Initiated RDP connection, then got:

P# sh capture test | grep 3389

12:55:57.439384 > S 4198845700:4198845700(0) win 65535

12:56:00.394236 > S 4198845700:4198845700(0) win 65535

12:56:06.412713 > S 4198845700:4198845700(0) win 65535

So does this mean it's getting forwarded correctly? Because I'm still able to RDP into another server on the network, then RDP into that server.

Thank you so much for the logging tip. MUCH appreciated!

scott.bridges Tue, 02/17/2009 - 20:56


So I'm still having the same problem. I do the logging tip as mentioned and it seems that 3389 traffic is getting through, yet I am not getting any connection. It keeps timing out.

I tried changing the LAN address to another server and the same thing happens. Both of these LAN servers *definitely* work. I am able to RDP into them via our other PIX (this current PIX is on the secondary line, different ISP) from the outside.

So the server is accepting 3389, the PIX appears to be passing traffic.

What else could it be? Are the above log lines indeed passing traffic?

eddie.mitchell@... Wed, 02/18/2009 - 04:43

At this point, I'm really not sure what it could be. So the RDP traffic is leaving the inside interface destined for the server, but you're not receiving a reply. I'd say it appears to be something server-side related. Does the server have any host based restrictions? Does it only accept RDP connections from a list of authorized hosts?

At this point, I'd probably put Windump on the server and validate that the RDP traffic was arriving.

JamesLuther Wed, 02/18/2009 - 05:01


Is the server on the same subnet as the ASA? Are the reply packets deinitely being routed back in the right direction?

Check the routing table on the server and any hops in between.


scott.bridges Thu, 02/19/2009 - 08:25

Thanks for all the replies.

This is a Windows Server 2008, so I wasn't sure about installing Windump on this as I couldn't find much about support. Didn't want to hose the machine.

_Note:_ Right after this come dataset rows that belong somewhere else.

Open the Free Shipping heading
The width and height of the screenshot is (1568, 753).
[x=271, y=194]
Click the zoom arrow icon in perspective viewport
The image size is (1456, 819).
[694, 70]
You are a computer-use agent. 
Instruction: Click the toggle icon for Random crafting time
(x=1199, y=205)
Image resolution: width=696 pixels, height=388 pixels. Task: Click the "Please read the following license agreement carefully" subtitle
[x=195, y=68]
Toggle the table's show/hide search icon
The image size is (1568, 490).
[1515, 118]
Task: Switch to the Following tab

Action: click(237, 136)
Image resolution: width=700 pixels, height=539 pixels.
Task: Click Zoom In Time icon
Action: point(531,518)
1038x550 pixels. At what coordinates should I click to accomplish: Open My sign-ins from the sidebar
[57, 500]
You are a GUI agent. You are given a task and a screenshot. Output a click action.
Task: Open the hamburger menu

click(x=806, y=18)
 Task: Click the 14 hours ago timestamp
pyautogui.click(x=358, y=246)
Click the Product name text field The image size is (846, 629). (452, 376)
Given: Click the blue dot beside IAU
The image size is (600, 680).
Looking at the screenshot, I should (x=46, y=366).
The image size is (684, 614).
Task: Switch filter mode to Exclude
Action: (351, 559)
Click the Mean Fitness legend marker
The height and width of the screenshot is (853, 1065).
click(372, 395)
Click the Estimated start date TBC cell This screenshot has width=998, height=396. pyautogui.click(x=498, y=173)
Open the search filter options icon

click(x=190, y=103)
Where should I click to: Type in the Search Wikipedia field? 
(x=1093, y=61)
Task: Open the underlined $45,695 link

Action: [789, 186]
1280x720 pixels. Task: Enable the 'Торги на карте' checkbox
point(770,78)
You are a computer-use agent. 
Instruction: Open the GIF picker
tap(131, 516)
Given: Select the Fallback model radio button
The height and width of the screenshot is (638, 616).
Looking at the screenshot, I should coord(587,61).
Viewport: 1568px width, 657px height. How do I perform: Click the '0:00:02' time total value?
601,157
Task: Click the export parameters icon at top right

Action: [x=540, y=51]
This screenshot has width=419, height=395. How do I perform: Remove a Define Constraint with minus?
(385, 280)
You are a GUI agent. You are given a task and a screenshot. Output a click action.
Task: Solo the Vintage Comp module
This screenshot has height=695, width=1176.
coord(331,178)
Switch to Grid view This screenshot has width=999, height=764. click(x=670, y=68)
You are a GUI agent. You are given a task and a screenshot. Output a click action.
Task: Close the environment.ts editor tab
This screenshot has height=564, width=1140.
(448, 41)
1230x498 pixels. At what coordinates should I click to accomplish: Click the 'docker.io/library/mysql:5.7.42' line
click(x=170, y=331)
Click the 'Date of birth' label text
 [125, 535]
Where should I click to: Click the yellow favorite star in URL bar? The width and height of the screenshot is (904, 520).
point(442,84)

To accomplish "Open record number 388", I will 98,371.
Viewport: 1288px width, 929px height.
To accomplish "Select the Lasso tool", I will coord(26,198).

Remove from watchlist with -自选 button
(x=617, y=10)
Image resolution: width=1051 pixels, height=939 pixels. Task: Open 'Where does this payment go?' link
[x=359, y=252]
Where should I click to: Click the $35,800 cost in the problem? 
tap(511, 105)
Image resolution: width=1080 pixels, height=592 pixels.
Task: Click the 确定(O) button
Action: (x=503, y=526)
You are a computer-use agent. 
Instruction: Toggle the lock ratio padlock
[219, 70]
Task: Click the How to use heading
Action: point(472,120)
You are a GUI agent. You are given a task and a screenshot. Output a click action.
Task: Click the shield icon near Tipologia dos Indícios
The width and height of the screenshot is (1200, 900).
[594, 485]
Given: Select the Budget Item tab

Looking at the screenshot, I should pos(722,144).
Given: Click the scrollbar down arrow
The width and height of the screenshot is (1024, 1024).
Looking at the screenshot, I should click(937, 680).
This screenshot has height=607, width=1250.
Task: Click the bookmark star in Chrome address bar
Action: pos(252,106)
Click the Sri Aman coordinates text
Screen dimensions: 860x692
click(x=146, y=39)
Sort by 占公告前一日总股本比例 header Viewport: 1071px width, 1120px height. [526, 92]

While the routing table is ok, this was definitely the write direction.

So we have two PIX firewalls. I was setting up this RDP access through the PIX2 just in case PIX1 went down. When RDP traffic was initiated through PIX2, the server was apparently responding out of it's default gateway (of course) which was PIX1.

I changed the default gateway on the server to PIX2 and RDP connected fine.